In the situation at left the 5 pounds must be divided by an area
of about 4 inches by 8 inches = 32 inches. That works out to
be about 0.15 psi. In the other case the 5 pounds should be
divided by a smaller area, 4 inches by 2 inches = 8 inches.
That's a pressure of 0.6 psi, 4 times higher.
Here's a picture of 5 bricks stacked on top of each other.
Would the pressure under this 5 brick tall pile be
GREATER or LOWER than normal atmospheric
pressure at sea level? (each brick weighs about 5 lbs
and has dimensions 2" x 4" x 8").
There's a total of 25 pounds of weight. Divide that by
the 32 square inch area at the bottom of the pile and yet get
less than 1 psi. That's a lot LOWER than atmospheric
pressure. You'd need a 94 brick tall pile of bricks (470
pounds of bricks) to equal atmospheric pressure.
The main reason I brought the bricks was so that you could
understand what happens to pressure with increasing
altitude.
At the bottom of the pile you would
measure a weight of 25 pounds.
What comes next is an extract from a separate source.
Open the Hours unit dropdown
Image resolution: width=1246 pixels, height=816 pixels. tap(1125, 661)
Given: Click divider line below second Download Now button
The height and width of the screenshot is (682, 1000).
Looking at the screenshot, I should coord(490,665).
If you moved up a
brick you would measure a weight of 20 pounds, the weight
of the four bricks that are still above. The
pressure would be less. Weight and pressure will
decrease as you move up the pile.
8. pressure changes with
altitude
The atmosphere is not too much different from a pile
of bricks. Pressure at any level is determined by
the weight of the air still overhead. Pressure
decreases with increasing altitude because there is less
and less air remaining overhead.
At sea level altitude, at Point 1, the pressure
is normally about 1000 mb. That is determined by the
weight of all (100%) of the air in the atmosphere.
Some parts of Tucson, at Point 2, are 3000 feet
above sea level (most of central Tucson is a little lower
than that around 2500 feet). At 3000 ft. about 10%
of the air is below, 90% is still overhead. It is
the weight of the 90% that is still above that determines
the atmospheric pressure in Tucson. If 100% of the
atmosphere produces a pressure of 1000 mb, then 90% will
produce a pressure of 900 mb.
Pressure is typically about 700 mb at
the summit of Mt. Lemmon (9000 ft. altitude at Point 3) because 70%
of the atmosphere is overhead..
Pressure decreases rapidly with
increasing altitude. We will find that pressure
changes more slowly if you move horizontally.
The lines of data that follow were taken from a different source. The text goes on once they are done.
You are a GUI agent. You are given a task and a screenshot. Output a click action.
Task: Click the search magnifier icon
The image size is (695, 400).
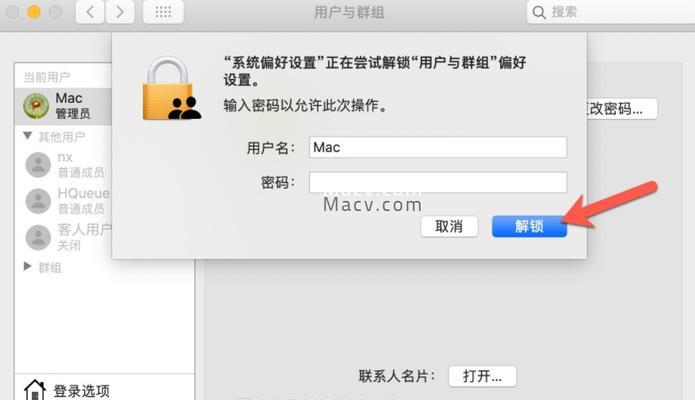point(539,12)
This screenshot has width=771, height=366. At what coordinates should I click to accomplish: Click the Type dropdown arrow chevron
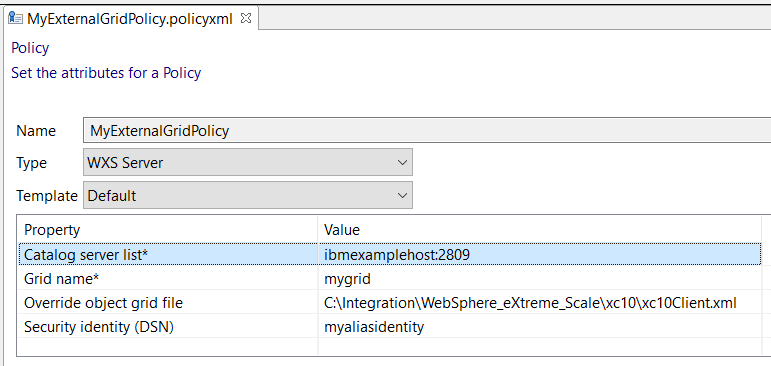[402, 162]
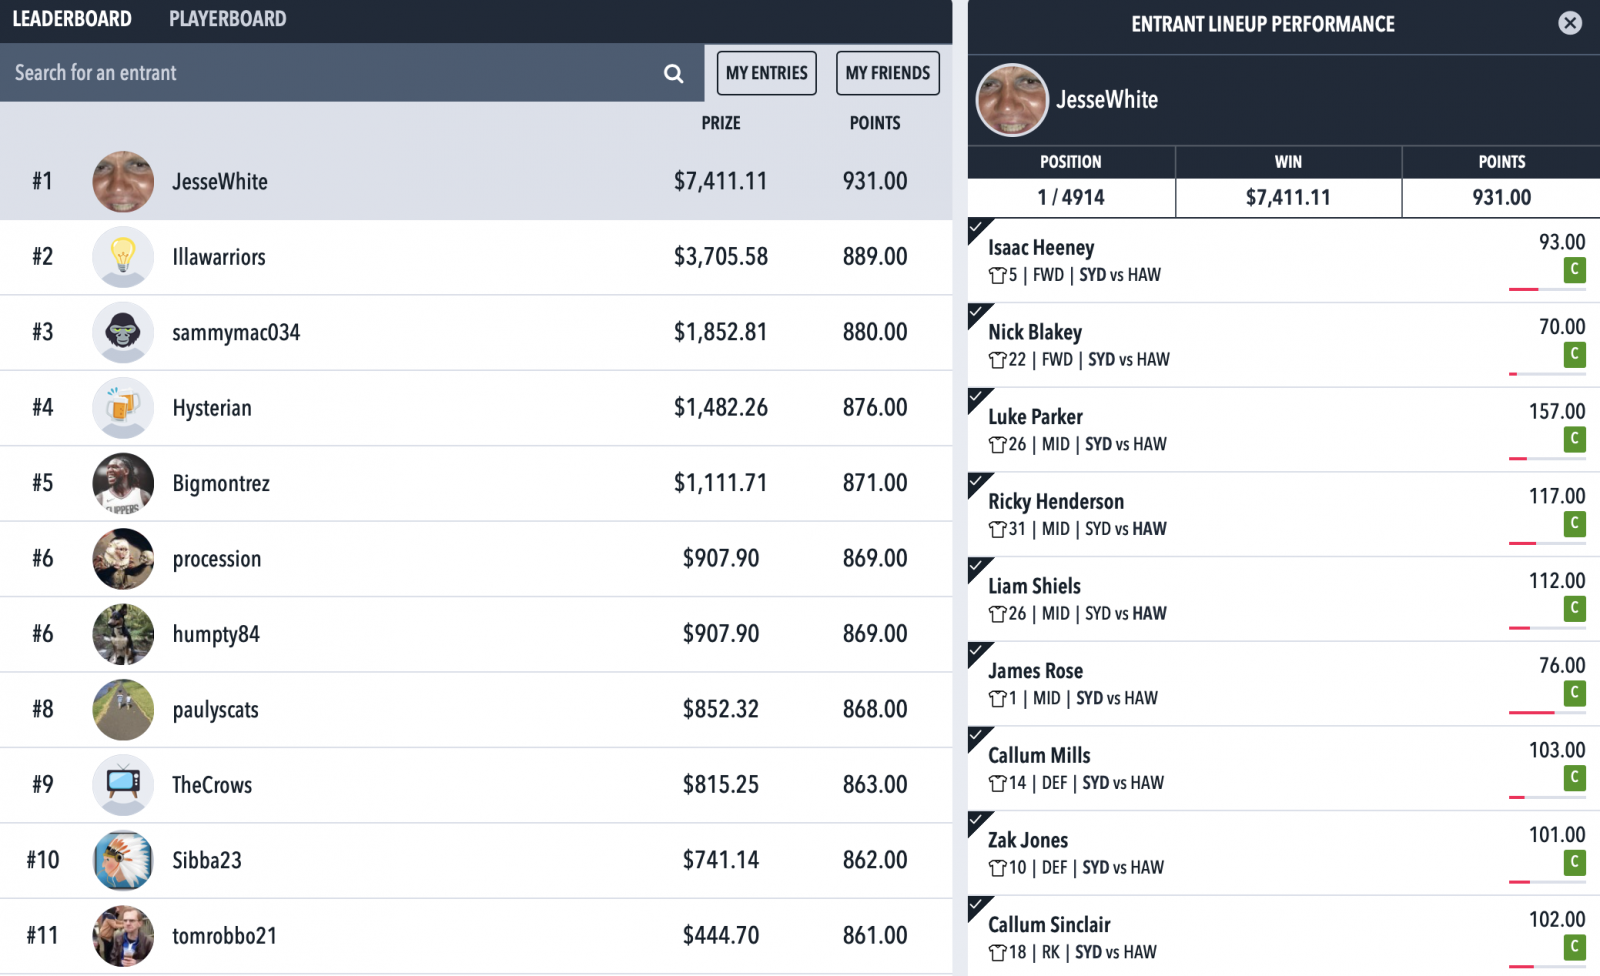The width and height of the screenshot is (1600, 976).
Task: Click Hysterian's beer mug avatar
Action: [123, 408]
Pressure changes about 1 mb for every 10 meters of
elevation change. Pressure changes much more slowly
normally if you move horizontally: about 1 mb in 100
km. Still the small horizontal changes are what
cause the wind to blow and what cause storms to form.
Point
4 shows a submarine at a depth of about 30 ft.
or so. The pressure there is determined by the
weight of the air and the weight of the water
overhead. Water is much denser and much heavier than
air. At 30 ft., the pressure is already twice what
it would be at the surface of the ocean (2000 mb instead
of 1000 mb).
Here are a couple of links that I forgot to include in the notes
for class. The first is about the relatively new sport of free diving.
The 2nd is a link
to an article about a diver that made it to a depth of 236
feet but died upon reaching the surface. The divers
hold their breath and must descend and return to the
surface on just a single lungful of air. Death
was caused by the high pressure deep under water forcing
fluid from the blood into the diver's lungs.